## Exercise
Only these lines of the data below are wanted: the one with "You are a GUI", the one with "978x548 pixels.", and any lines between them, each repeated exactly.
##### Data shown
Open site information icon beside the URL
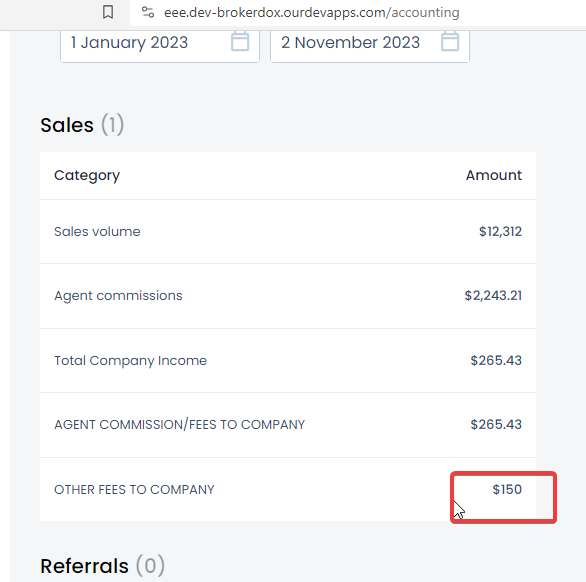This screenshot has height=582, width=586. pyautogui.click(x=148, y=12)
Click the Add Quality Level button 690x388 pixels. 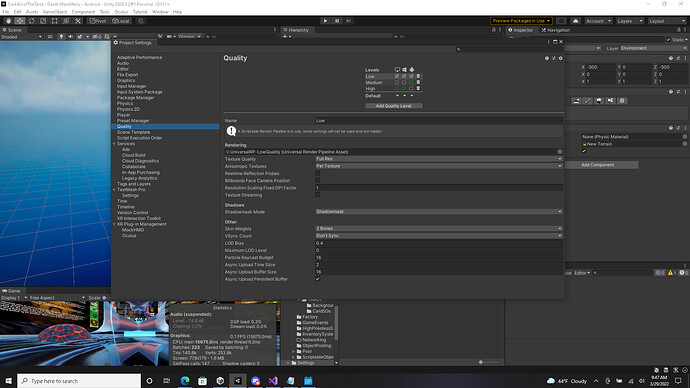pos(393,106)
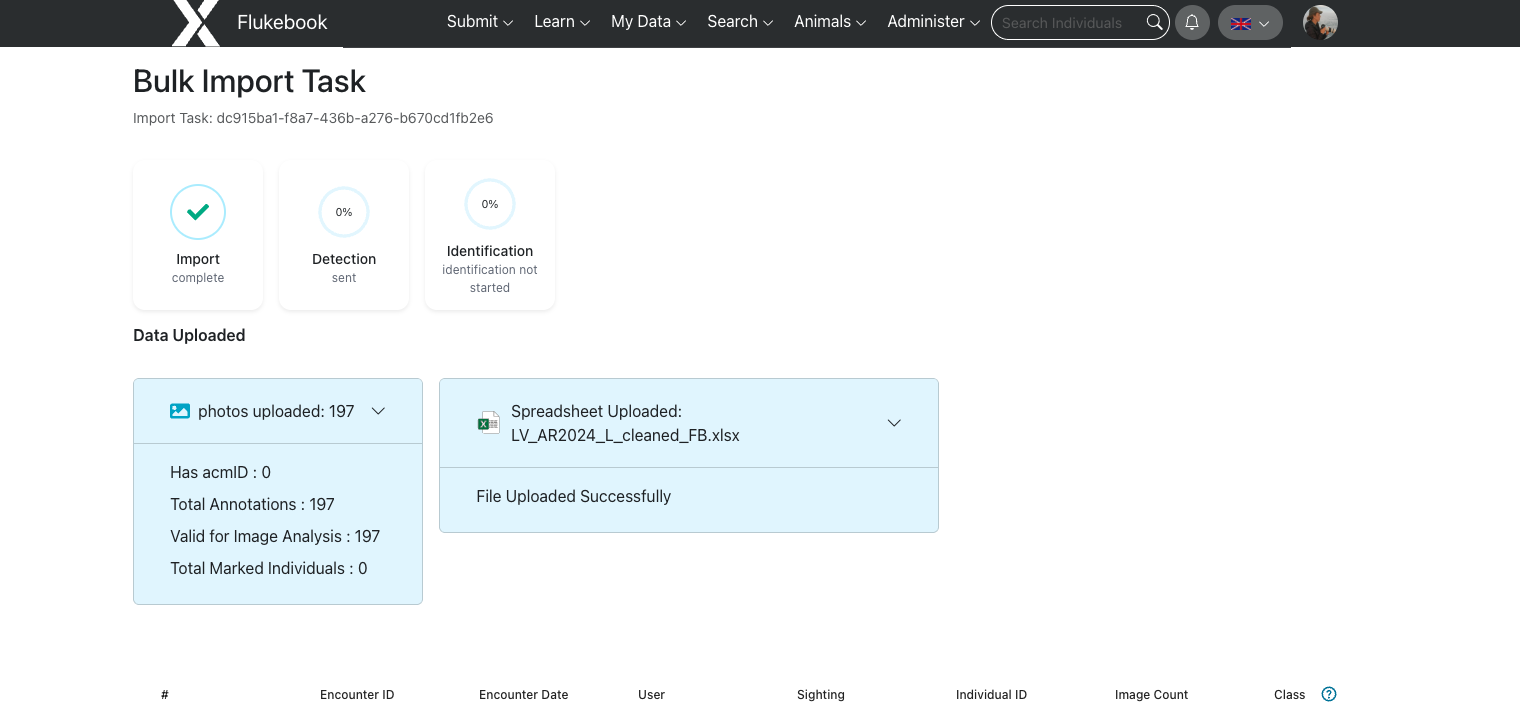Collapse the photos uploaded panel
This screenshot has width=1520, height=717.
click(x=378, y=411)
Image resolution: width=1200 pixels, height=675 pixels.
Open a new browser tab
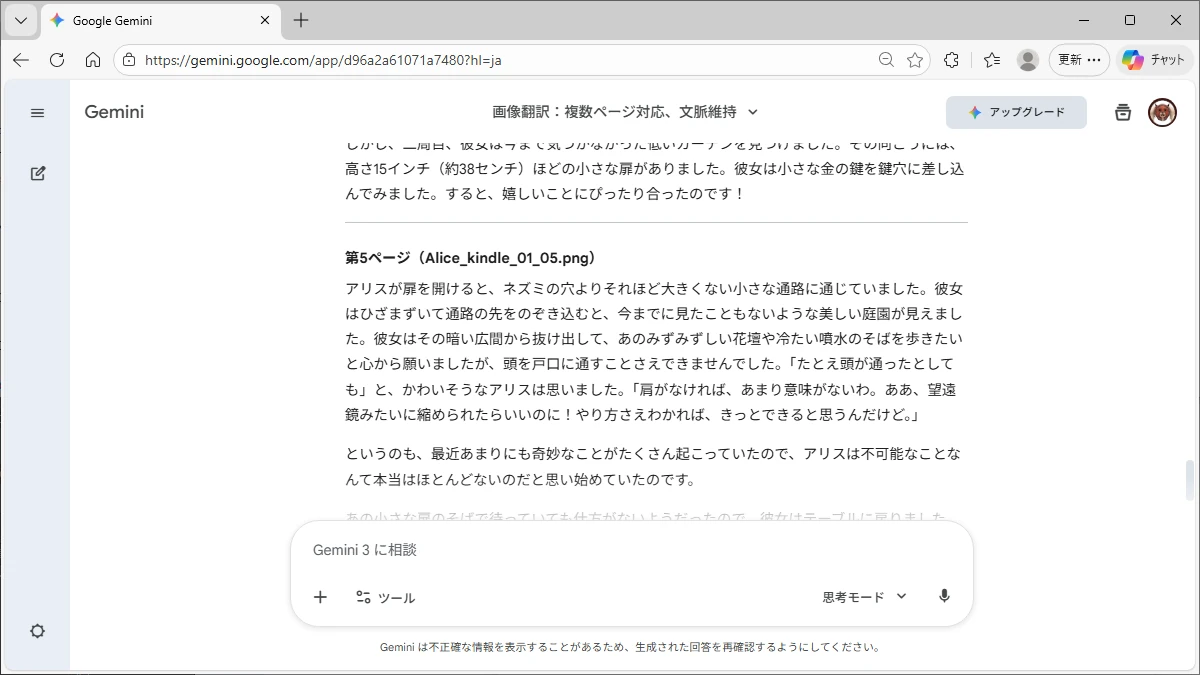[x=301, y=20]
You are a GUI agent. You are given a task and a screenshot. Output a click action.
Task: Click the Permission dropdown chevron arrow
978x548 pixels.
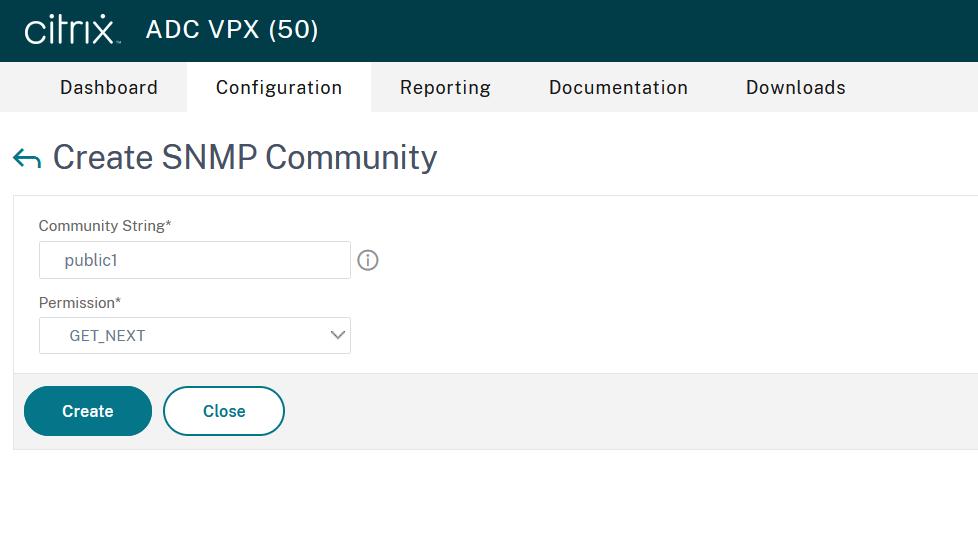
##########
##### Data shown
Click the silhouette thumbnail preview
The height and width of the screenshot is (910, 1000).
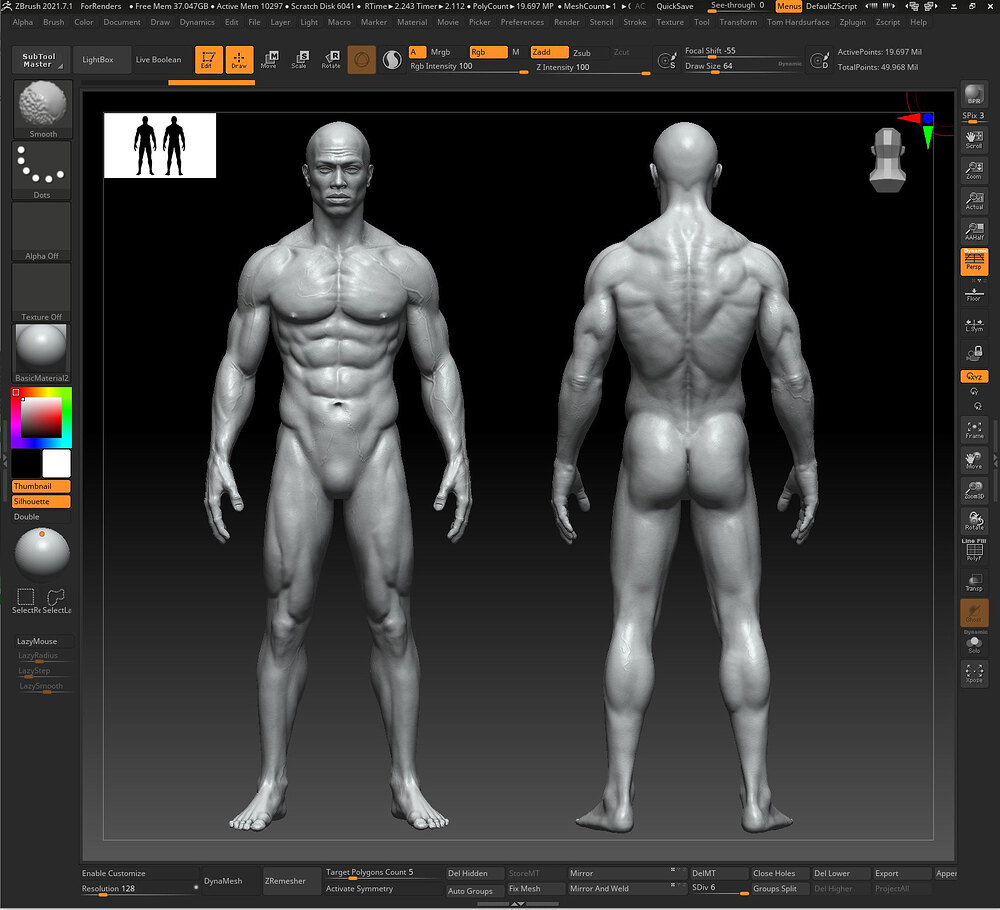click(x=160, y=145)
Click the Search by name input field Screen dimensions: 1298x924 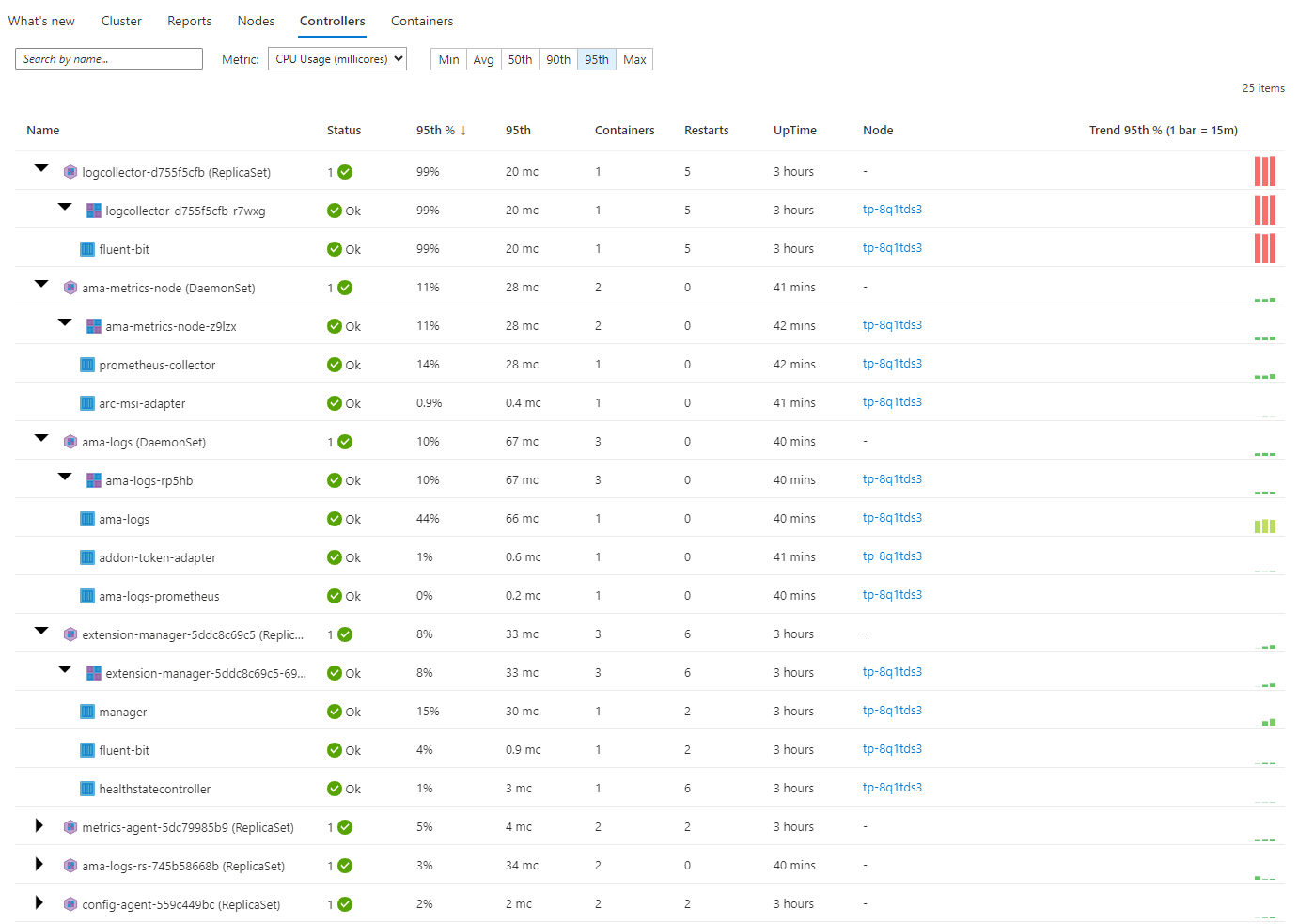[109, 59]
##########
##### Data shown
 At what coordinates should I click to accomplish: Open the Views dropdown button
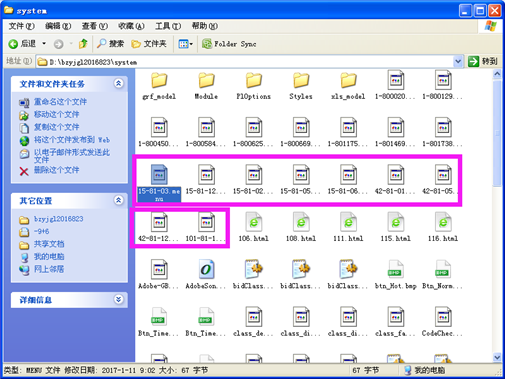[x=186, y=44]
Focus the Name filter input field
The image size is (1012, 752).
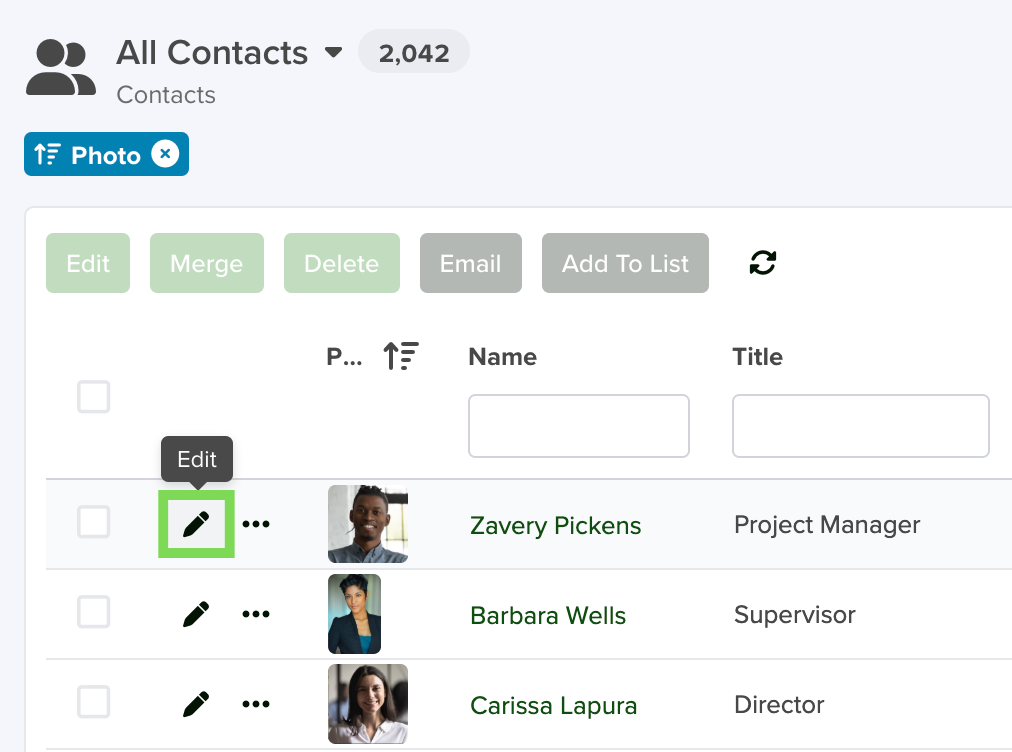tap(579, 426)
##########
## Answer
You are a GUI agent. You are given a task and a screenshot. Output a click action.
Task: Click the Permission dropdown chevron arrow
978x548 pixels.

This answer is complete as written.